Waarmee ik maar wil zeggen dat we, als we in hoge mate op die meneer met die partij gaan stemmen, we dezelfde weg inslaan als Duitsland in 1933 – waarbij ik dan maar aanneem dat u zelf zult opmerken dat er grote verschillen zijn met de situatie van toen – alleen de angst voor het onbekende, misbruikt om u op te hitsen, is dezelfde.

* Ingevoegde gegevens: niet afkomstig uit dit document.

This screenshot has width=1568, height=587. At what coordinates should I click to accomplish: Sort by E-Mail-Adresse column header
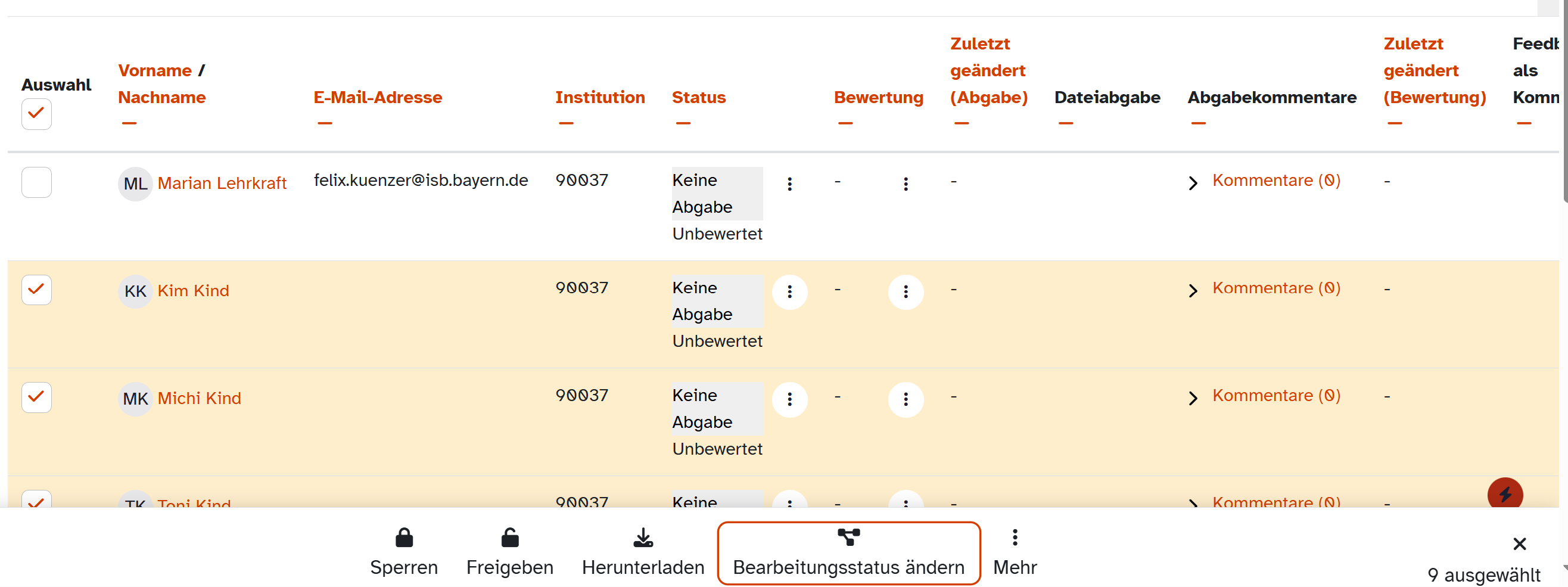pos(377,97)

En natuurlijk worden wij geleid door politici die een beetje corrupt zijn, die geen verstand van zaken hebben, die deels ook hun onderbuik laten meespreken, wat dat betreft zijn ze geen van allen van eigenaardige smetten vrij, net zo min als de lijst politici die de lijsttrekker, die u alleen genoegzaam bekend is omdat de media hem alle ruimte proberen te geven, naar de Tweede Kamer probeert te loodsen. Maar niemand haalt het in zijn gore harses om de mensen te paaien via hun slechtste nachtmerries.
Wat ik maar wilde zeggen: natuurlijk vind ik dat u op mijn partij moet stemmen, kijk er mijn voortreffelijke partijprogramma maar op na. Maar wat ik vooral vind: stem níet op de partij van die man die u een verleidelijke hersenschim voorhoudt, die op verbluffend eenvoudige wijze alles zal oplossen. Hij is van plan Nederland los te hakken van het vasteland, waarna we zegevierend de Noordzee op zullen drijven en dan de Atlantische Oceaan, waar het tegenwoordig permanent windkracht 12 is wegens de ‘klimaatflauwekul’. En dus niet naar een groen paradijs met eeuwige zon.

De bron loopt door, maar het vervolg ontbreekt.